REQUIRED TASK —
Please express the records as a JSON list of strings, one string per line with blank lines left out, starting with the line containing "Viewport: 920px width, 626px height." and going on through the line containing "[x=110, y=432]".

* Start RECORDS SHOWN *

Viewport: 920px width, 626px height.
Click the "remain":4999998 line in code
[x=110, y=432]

* End RECORDS SHOWN *
* Start RECORDS SHOWN *

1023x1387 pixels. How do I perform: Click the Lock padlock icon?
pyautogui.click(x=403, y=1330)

* End RECORDS SHOWN *

FULL OUTPUT —
[
  "Viewport: 920px width, 626px height.",
  "Click the \"remain\":4999998 line in code",
  "[x=110, y=432]"
]